New York City Pedestrian Accident Attorney Jonathan C. Reiter Explains Pedestrian Accidents & Injuries


New York City, NY, Jan. 10, 2021 (GLOBE NEWSWIRE) -- It’s easy to appreciate just how much the roads have changed in such a short amount of time. Areas that were previously congested are now free of bumper to bumper traffic, and commutes that might have taken an hour or so are accomplished in a fraction of the time. 

While it seems like pedestrians would be safer with fewer cars and trucks on the roads, this isn’t necessarily the case everywhere. It’s true that some cities have seen reductions in the number of pedestrian accidents, but other areas have seen accident rates return to pre-pandemic levels. 

According to media reports, the authorities believe these increases could be due to motorists and pedestrians alike engaging in riskier behaviors. For example, some motorists driver faster than usual because they enjoy having the road to themselves. Similarly, pedestrians might take it for granted that the roads are clear of traffic and be less vigilant as a result. 

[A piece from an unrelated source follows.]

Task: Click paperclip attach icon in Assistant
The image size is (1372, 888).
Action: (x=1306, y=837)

Pedestrian Fatalities Jumped  

First, pedestrian deaths have been increasing for a number of years. According to the Governors Highway Safety Administration (GHSA), pedestrian fatalities increased by five percent between 2018 and 2019. Over the past 10 years, pedestrian deaths have increased by 60 percent. 

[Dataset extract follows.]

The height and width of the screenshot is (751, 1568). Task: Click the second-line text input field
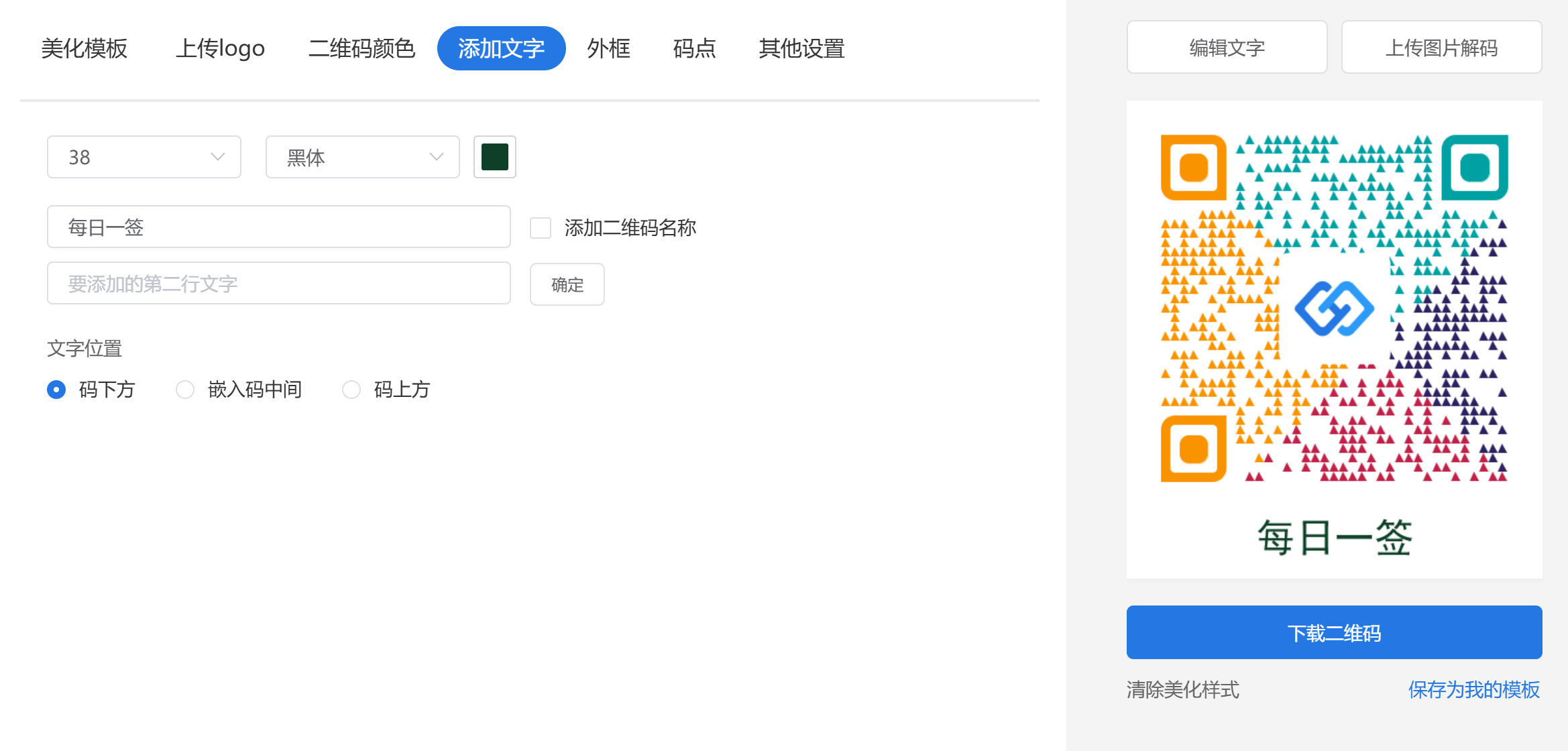point(278,284)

At the same time, all other traffic fatalities have increased by just two percent between 2009 and 2018. 

Pedestrian Accidents Decreased at the Start of the Pandemic

In the beginning of the pandemic, many cities saw a reduction in the number of fatal pedestrian accidents. It makes sense that removing cars from the roads would make the roads and cities safer places for pedestrians and bicyclists. Many cities also reported a sharp decline in motor vehicle accidents. 

In California, for example, motor vehicle accidents fell by 50 percent when cities started issuing quarantine orders. This corresponded to a 60 percent reduction in traffic. 

However, decreases in traffic and pedestrian accidents in some areas was only a temporary phenomenon. In Los Angeles, for example, car accident rates saw an initial decline but then reversed course and surged back to 2019 levels as of May 2020. 

According to one report, the Los Angeles Police Department says it has observed an “alarming increase” in motor vehicle fatalities starting in the latter part of March 2020. 

Reports state that police departments believe the increase is due to a “surge of speeding” now that streets have emptied. Additionally, less congested streets has led to more people walking and bicycling.